荀大概早就醒了,只等着你贴近他的那短短一瞬,就将你抱在怀里。他很清楚刚刚的性爱将你弄的浑身发麻,被他掐着阴蒂强制高潮了几次之后,下床几近脱力,你不会答应再跟他做一次的。
你被他压在身下,脖子被粘腻地湿吻,觉得乏味无聊,甚至有点恶心。“我觉得你可以搬去四楼,跟泽维尔一起住。”
泽维尔是那个阉奴的名字,你很少直呼他的名字,通常带一点疏远地喊他“老师”,阉奴会平静且若无其事地点点头,点头的幅度小的像是一阵风吹过,全然没有一点主奴尊卑的意识。
其余的奴隶很奇怪你对泽维尔的宽容——他作为一个阉奴,没法给予你身体上的安慰,而你蓄奴似乎也只有身体上的需求,你甚至从不见泽维尔,只在节日隔着玻璃或者门询问他的需求。这其中渊源,只有你和他知道这是怎么回事儿。
他曾经是你的音乐与文学家庭教师,和你最初的情人。
很难讲购买阉奴给自己女儿的家庭的目的一开始究竟是为了让孩童有个玩伴,还是为了让年轻的女孩品尝一下被男奴用手指与嘴唇侍奉的滋味。
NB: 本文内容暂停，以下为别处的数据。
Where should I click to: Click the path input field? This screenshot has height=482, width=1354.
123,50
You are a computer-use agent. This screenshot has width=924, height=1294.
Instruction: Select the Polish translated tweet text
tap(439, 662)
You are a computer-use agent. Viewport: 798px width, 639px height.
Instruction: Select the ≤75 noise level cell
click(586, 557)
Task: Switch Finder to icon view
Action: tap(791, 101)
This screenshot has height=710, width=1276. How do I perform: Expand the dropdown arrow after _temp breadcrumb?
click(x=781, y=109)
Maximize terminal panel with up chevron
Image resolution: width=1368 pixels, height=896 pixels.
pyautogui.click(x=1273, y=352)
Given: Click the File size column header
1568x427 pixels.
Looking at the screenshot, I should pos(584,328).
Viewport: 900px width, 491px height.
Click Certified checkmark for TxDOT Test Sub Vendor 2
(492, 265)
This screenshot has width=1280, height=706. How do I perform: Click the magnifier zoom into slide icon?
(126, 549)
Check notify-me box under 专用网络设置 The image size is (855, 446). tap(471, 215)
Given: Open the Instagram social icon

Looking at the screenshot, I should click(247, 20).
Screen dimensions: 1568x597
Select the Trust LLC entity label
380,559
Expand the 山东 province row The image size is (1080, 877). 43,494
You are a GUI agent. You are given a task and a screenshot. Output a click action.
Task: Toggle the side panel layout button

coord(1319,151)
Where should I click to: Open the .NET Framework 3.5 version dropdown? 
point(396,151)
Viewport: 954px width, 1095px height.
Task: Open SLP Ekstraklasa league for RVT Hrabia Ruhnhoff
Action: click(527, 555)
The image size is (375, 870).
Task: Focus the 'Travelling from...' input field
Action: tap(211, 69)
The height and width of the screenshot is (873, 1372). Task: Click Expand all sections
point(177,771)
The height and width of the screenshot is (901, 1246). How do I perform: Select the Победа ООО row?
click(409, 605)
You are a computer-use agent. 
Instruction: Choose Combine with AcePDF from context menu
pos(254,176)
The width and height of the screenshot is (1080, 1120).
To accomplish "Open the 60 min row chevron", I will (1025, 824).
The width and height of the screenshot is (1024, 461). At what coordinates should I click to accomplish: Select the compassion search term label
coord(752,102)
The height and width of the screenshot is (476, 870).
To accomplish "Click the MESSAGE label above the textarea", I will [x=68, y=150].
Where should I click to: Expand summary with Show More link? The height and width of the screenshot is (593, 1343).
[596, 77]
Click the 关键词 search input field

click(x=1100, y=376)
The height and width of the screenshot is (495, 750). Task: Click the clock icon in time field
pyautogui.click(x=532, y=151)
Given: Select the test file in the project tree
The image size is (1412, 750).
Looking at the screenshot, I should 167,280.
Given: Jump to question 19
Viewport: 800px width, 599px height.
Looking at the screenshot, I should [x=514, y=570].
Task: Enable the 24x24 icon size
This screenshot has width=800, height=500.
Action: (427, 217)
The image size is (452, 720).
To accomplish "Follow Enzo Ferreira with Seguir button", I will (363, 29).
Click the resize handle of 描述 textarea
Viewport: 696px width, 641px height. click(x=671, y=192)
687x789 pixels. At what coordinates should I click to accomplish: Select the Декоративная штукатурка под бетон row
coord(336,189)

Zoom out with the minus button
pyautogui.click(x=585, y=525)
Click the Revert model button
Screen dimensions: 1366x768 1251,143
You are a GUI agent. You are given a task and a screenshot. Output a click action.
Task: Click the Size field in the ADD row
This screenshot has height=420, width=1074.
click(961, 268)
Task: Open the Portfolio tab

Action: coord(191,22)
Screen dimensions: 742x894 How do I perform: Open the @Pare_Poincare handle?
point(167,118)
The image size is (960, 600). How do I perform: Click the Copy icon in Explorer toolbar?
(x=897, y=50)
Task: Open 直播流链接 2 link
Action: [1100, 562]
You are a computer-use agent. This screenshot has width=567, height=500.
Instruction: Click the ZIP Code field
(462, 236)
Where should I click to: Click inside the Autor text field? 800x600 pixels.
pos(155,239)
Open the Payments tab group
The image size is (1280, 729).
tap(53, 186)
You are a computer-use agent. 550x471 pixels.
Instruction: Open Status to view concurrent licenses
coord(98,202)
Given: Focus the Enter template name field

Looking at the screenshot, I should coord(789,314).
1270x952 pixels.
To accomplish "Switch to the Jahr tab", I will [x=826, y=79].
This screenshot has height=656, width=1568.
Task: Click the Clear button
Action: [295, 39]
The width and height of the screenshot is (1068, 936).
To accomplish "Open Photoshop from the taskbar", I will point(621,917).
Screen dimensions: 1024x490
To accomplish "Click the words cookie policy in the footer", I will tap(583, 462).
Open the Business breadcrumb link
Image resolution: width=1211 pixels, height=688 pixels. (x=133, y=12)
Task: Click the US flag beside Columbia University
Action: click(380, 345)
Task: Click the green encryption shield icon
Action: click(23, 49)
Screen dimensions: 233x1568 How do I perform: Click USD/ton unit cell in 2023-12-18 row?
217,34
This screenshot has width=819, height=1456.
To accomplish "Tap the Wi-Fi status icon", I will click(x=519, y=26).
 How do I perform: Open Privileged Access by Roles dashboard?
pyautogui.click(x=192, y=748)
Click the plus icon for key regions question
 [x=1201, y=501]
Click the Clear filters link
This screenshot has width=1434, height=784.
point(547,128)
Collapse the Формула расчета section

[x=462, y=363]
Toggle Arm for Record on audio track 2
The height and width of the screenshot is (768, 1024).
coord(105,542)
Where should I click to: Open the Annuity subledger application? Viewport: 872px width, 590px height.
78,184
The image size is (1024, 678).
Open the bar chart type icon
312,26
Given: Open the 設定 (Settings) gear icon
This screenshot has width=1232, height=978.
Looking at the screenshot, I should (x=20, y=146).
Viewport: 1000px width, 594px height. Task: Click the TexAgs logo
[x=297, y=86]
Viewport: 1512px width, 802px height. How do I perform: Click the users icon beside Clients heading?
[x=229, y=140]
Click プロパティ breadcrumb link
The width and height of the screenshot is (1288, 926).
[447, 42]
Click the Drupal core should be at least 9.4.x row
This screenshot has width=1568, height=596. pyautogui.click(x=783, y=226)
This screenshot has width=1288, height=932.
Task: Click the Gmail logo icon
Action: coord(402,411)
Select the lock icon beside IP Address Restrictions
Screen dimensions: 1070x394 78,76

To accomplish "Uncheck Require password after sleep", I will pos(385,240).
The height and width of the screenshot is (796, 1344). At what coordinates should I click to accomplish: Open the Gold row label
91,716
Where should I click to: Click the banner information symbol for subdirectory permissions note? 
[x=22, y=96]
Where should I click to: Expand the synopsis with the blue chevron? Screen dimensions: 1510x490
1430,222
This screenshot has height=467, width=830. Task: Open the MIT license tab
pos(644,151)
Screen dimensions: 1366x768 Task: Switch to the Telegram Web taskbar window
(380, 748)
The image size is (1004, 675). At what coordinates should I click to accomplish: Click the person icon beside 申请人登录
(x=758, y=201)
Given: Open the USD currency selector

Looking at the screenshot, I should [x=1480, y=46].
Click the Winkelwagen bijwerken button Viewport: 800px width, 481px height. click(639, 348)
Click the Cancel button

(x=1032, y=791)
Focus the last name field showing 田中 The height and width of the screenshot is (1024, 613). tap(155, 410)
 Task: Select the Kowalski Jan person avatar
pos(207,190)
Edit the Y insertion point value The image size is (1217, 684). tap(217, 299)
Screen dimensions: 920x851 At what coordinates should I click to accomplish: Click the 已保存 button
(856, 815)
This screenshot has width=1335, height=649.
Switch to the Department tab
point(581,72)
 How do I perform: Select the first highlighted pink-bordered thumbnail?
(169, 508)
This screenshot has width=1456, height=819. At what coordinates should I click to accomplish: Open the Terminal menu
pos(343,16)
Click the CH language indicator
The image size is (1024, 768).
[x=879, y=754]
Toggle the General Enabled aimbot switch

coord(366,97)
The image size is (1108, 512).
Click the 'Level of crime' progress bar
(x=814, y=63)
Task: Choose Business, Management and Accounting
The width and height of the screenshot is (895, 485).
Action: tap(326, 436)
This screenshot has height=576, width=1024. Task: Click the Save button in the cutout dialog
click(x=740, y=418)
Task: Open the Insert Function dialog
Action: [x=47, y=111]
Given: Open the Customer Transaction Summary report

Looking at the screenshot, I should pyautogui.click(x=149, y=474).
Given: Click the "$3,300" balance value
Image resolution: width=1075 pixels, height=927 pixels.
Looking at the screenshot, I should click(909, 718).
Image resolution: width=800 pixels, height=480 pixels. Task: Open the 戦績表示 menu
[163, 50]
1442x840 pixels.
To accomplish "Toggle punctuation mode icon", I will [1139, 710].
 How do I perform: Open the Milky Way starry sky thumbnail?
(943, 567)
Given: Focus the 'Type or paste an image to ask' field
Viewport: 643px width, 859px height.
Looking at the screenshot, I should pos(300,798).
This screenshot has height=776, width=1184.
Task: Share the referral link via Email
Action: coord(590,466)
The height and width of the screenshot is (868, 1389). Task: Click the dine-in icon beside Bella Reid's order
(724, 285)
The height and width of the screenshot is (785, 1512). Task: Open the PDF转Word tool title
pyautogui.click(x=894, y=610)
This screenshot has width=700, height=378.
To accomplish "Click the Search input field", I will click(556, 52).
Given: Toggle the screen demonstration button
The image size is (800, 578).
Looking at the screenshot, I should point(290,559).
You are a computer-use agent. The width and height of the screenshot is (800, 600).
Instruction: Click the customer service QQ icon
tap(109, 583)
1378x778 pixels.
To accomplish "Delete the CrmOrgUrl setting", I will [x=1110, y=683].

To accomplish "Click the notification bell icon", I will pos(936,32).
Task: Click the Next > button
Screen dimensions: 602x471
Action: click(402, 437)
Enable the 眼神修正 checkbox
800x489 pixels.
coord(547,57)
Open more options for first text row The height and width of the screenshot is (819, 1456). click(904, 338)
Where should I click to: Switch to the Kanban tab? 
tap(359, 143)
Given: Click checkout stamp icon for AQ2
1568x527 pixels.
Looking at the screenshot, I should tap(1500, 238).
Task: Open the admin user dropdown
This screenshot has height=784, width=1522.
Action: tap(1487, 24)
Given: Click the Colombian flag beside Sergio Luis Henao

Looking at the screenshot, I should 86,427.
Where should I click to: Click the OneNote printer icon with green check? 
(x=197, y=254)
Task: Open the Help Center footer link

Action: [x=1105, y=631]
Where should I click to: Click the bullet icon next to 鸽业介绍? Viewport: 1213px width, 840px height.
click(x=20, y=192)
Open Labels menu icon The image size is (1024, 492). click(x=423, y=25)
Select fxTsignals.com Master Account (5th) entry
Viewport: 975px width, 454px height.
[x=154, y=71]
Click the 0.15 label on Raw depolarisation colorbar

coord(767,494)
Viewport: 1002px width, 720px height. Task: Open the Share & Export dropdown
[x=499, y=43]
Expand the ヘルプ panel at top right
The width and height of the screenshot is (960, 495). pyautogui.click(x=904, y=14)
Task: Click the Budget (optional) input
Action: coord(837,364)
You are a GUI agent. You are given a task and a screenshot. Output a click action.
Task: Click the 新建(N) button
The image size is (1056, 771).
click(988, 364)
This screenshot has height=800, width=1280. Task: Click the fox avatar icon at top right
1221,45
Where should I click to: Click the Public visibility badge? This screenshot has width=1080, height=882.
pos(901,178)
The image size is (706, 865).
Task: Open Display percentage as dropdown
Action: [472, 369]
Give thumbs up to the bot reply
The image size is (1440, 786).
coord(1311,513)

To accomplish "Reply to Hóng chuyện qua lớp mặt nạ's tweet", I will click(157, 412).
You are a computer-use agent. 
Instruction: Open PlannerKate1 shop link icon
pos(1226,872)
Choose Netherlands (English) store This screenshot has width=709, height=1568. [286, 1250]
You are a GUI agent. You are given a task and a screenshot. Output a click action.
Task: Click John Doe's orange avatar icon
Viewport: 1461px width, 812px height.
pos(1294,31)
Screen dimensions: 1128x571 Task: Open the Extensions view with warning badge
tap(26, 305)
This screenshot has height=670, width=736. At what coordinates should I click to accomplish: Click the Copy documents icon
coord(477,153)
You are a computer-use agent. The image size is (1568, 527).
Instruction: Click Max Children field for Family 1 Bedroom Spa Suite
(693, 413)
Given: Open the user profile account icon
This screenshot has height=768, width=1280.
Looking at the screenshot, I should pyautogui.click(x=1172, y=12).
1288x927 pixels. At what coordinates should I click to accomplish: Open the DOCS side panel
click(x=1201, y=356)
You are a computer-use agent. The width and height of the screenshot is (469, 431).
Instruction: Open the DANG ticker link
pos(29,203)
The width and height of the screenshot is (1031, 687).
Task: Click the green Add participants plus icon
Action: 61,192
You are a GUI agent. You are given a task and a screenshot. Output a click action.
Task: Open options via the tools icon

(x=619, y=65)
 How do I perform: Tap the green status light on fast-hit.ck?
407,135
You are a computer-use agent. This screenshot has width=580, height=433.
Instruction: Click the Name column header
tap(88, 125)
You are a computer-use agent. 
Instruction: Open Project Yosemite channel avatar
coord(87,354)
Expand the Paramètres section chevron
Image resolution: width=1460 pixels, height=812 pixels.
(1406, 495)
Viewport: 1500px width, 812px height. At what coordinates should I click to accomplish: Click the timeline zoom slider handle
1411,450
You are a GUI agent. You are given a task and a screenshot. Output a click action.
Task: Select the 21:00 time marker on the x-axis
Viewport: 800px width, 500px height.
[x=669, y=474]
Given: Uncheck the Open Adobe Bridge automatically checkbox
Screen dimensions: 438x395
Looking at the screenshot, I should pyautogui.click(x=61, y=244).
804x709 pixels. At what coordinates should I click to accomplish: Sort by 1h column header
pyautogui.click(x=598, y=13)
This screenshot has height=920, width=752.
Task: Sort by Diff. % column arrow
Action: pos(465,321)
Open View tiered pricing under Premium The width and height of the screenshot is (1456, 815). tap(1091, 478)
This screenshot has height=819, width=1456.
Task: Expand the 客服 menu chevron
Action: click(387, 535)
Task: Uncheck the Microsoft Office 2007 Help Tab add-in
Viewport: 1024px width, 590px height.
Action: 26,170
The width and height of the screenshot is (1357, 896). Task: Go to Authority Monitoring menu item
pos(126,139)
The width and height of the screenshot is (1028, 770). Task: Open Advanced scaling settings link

至少对于你来说,被泽维尔侍奉的滋味比被陆荀侍奉起来要好得多——陆荀只是看着禁欲,泽维尔是全然的禁欲,他没有释放欲望的工具,只能将手指和嘴唇作为倾诉的一部分,钻进你稚嫩的腿弯里,与另外一张嘴对话。
“我能够将你比作夏天麽——”泽维尔含着你的阴蒂,手指轻轻抠挖着泥泞的通道,不敢冒进,只在穴口打转,他知道你的穴口相当敏感。“为什么是夏天?说说看。”